## [ABOUT THIS TASK]
When the string "avatar" is part of a line below, that line should be copied.

## [PROVIDED RECORDS]
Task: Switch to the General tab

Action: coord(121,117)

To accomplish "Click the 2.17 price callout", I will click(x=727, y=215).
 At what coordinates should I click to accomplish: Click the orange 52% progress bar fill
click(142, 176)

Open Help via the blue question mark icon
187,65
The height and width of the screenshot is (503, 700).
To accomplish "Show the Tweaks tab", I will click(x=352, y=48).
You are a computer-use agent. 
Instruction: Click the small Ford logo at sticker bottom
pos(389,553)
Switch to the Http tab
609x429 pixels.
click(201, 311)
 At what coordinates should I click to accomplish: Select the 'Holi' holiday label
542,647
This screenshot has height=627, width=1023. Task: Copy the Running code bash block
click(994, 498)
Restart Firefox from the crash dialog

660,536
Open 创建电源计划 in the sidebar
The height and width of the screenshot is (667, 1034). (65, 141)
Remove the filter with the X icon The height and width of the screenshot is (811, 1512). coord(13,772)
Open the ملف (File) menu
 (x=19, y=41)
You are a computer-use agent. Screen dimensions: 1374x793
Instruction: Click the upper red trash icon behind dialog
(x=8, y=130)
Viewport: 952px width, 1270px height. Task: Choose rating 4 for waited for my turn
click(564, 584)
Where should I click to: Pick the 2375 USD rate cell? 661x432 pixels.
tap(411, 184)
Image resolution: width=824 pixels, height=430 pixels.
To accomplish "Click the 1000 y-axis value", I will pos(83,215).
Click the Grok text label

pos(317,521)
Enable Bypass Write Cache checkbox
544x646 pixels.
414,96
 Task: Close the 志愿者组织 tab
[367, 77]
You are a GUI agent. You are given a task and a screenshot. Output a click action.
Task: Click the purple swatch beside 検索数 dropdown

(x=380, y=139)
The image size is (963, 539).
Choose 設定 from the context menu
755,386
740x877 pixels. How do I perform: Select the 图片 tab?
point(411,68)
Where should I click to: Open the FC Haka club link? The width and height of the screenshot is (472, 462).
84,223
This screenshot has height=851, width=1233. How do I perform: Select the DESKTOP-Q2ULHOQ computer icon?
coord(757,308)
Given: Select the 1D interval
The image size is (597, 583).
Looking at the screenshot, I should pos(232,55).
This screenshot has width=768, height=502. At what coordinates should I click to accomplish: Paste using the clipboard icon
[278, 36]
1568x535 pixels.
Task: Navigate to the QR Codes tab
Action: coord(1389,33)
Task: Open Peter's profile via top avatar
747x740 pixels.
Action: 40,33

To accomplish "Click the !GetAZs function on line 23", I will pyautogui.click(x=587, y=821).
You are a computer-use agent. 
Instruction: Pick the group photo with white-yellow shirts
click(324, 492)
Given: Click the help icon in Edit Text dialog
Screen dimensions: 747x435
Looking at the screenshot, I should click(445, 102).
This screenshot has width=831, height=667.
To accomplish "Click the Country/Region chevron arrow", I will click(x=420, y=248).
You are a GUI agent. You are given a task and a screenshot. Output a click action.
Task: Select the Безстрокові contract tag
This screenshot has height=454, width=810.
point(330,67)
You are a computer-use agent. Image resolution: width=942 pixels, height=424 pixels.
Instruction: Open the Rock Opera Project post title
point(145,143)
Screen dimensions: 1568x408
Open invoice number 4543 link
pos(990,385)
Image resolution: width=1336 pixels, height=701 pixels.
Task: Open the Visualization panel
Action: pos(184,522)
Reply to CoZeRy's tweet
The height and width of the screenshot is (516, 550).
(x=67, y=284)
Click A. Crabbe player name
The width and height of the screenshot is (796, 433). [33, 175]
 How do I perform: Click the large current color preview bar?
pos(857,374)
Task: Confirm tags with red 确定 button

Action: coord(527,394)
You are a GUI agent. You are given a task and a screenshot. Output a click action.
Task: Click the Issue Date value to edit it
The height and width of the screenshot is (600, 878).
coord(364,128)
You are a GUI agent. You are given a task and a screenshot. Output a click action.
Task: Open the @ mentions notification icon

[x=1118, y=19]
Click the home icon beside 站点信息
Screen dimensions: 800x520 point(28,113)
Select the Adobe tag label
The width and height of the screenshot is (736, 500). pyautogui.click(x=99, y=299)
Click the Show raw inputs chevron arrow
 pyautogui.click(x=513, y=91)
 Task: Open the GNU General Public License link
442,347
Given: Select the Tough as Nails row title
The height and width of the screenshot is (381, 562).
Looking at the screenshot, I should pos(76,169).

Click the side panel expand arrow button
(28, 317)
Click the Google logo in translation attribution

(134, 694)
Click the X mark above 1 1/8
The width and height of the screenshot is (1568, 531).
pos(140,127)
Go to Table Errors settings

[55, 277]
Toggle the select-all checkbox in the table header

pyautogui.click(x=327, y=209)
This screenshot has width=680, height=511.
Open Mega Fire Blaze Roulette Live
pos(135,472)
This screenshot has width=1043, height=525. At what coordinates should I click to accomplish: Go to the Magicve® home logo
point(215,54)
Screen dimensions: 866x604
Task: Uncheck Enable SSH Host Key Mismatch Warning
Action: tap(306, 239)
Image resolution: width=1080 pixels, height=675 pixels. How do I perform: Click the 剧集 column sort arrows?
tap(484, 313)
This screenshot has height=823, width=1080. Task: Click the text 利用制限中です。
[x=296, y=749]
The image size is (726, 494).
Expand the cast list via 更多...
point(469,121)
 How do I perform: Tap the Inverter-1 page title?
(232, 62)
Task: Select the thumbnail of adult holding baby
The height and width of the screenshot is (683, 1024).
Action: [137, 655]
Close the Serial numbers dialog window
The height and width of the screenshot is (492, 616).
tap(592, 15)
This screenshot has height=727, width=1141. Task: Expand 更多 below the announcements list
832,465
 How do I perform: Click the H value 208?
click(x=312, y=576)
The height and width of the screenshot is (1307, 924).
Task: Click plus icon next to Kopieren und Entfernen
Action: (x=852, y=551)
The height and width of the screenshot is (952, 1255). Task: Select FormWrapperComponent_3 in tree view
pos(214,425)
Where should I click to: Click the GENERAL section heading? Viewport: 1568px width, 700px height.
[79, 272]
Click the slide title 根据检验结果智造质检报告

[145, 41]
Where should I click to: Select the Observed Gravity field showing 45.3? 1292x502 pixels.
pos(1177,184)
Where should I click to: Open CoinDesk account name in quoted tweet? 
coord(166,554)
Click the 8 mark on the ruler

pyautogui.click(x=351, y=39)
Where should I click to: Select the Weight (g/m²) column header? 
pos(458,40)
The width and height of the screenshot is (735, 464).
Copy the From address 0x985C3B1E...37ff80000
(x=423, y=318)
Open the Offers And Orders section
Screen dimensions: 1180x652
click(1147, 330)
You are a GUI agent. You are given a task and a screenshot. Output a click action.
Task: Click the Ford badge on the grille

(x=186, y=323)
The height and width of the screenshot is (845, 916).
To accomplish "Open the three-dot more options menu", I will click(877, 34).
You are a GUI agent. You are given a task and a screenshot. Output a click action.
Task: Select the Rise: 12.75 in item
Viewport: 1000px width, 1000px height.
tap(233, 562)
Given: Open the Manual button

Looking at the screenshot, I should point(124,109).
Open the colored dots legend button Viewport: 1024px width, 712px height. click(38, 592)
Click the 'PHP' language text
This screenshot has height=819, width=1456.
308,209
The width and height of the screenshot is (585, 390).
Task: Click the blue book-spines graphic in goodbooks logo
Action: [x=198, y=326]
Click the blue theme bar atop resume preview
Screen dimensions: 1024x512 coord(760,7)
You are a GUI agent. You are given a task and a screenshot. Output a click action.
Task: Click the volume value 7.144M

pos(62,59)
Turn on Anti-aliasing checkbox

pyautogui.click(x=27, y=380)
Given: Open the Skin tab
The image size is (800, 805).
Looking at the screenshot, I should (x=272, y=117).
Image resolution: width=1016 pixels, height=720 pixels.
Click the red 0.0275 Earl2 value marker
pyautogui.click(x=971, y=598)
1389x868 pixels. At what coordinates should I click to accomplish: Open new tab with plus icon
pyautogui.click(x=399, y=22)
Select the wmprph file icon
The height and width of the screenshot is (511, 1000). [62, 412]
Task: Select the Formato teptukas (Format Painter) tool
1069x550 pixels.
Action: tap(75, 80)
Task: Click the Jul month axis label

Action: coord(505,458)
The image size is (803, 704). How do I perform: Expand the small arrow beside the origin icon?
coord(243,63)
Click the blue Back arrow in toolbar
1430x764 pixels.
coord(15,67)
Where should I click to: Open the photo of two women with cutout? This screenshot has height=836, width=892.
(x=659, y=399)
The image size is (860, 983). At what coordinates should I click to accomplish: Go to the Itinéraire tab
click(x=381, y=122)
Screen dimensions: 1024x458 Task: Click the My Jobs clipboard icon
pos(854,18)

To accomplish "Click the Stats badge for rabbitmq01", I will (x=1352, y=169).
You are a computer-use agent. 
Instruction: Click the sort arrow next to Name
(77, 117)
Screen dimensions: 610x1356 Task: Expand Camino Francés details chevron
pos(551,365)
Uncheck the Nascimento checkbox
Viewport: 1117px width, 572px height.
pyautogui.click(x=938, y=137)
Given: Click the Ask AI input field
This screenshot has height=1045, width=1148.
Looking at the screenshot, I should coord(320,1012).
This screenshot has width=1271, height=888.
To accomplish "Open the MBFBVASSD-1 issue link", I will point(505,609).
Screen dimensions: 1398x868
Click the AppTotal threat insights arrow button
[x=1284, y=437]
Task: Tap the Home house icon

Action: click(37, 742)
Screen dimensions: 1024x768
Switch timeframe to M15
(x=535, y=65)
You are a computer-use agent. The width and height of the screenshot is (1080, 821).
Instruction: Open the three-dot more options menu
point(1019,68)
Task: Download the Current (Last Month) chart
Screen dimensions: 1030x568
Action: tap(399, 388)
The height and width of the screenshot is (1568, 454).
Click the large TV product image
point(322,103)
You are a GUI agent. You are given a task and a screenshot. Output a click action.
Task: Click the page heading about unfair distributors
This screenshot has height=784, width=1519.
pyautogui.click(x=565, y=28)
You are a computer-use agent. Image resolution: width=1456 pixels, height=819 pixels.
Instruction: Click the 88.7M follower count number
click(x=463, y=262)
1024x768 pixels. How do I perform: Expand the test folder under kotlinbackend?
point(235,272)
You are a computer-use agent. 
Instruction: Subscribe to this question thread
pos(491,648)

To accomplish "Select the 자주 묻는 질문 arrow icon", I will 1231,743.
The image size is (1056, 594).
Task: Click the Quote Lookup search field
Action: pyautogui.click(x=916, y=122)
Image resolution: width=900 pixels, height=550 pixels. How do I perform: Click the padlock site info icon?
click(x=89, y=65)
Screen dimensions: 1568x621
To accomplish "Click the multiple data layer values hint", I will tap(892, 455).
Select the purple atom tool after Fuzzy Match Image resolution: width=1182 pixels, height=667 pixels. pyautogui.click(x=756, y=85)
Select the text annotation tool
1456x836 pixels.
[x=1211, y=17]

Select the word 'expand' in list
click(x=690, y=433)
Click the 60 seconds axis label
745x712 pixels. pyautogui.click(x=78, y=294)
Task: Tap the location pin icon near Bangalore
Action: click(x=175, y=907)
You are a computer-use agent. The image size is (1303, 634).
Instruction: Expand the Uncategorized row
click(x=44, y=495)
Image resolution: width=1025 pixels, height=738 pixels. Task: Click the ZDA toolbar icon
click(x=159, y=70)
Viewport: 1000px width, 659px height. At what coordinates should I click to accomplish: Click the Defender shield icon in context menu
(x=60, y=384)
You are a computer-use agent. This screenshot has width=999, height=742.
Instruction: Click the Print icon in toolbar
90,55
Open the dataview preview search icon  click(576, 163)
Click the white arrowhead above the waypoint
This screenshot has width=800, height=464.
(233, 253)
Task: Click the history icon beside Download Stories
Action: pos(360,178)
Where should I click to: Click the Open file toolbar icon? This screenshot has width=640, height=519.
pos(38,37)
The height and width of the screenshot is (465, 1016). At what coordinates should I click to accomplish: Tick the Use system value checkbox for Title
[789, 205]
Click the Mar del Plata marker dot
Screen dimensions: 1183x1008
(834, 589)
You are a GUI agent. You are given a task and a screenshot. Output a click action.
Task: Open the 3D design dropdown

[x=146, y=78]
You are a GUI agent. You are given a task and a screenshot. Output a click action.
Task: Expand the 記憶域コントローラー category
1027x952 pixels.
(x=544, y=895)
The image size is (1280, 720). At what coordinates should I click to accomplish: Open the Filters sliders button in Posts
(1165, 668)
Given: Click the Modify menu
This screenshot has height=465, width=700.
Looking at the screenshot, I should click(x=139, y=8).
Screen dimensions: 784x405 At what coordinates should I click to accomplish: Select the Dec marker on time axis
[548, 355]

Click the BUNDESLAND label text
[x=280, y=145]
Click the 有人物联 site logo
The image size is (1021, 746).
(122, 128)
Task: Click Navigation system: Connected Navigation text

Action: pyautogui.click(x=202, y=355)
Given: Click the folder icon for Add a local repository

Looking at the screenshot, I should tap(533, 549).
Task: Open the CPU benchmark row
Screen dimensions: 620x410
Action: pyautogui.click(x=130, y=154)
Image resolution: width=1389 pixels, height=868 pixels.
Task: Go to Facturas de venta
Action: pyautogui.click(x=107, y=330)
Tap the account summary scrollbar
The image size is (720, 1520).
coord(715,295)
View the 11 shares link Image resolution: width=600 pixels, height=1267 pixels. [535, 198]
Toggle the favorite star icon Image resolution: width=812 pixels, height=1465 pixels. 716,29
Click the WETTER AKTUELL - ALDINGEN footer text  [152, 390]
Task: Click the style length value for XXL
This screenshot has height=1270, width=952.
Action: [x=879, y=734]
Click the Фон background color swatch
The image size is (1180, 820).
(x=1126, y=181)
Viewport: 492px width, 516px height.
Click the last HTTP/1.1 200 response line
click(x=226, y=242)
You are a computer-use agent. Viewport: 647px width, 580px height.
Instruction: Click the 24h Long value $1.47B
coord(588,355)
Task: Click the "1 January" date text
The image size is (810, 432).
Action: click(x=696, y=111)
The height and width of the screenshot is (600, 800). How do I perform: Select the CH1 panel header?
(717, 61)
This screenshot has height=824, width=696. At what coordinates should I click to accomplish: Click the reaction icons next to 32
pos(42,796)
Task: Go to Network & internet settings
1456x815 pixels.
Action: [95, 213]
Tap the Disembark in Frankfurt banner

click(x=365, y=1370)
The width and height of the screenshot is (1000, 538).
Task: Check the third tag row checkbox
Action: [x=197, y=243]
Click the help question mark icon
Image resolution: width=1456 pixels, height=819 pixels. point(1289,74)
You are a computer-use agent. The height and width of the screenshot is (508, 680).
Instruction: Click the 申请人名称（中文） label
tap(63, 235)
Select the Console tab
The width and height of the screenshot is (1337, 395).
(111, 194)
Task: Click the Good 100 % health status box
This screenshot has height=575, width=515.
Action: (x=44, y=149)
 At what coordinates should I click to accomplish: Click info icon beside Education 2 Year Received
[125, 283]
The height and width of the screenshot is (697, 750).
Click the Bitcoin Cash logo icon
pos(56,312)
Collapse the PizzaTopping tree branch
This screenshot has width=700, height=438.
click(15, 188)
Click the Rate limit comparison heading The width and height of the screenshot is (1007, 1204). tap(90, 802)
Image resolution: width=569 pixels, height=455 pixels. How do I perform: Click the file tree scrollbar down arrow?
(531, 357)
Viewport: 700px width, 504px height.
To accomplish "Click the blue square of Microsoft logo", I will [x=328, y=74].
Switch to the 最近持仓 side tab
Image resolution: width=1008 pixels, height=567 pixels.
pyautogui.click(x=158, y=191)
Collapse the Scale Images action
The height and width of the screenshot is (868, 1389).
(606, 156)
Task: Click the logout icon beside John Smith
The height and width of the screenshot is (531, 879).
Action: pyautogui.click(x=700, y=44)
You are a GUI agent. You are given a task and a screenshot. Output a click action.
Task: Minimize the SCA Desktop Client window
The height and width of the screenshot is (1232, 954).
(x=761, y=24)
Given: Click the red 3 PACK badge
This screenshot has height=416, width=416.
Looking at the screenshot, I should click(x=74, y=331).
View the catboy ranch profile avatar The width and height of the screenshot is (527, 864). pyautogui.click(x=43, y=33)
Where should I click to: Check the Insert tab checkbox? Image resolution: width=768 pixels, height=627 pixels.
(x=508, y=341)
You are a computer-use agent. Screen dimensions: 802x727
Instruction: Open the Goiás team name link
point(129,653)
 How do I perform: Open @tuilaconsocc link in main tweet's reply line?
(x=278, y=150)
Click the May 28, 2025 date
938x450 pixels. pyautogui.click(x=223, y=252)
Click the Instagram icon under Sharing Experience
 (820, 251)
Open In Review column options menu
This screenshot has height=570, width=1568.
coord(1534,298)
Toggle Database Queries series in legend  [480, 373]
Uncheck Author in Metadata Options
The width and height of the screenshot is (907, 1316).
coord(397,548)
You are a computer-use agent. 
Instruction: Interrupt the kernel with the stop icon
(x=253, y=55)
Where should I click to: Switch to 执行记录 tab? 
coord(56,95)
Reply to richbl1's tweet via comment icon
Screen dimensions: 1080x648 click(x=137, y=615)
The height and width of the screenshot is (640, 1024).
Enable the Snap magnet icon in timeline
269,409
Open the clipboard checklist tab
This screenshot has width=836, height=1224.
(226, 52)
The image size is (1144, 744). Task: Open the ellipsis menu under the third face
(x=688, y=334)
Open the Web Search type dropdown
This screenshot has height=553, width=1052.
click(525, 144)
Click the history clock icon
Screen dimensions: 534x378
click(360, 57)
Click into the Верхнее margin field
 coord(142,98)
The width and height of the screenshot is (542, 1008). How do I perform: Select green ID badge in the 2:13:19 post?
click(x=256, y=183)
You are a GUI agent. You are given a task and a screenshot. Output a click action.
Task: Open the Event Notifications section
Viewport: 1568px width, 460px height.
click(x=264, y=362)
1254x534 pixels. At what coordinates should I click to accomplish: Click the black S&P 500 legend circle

## [ANSWER TO THE EXERCISE]
Task: Open Peter's profile via top avatar
View the catboy ranch profile avatar The width and height of the screenshot is (527, 864). pyautogui.click(x=43, y=33)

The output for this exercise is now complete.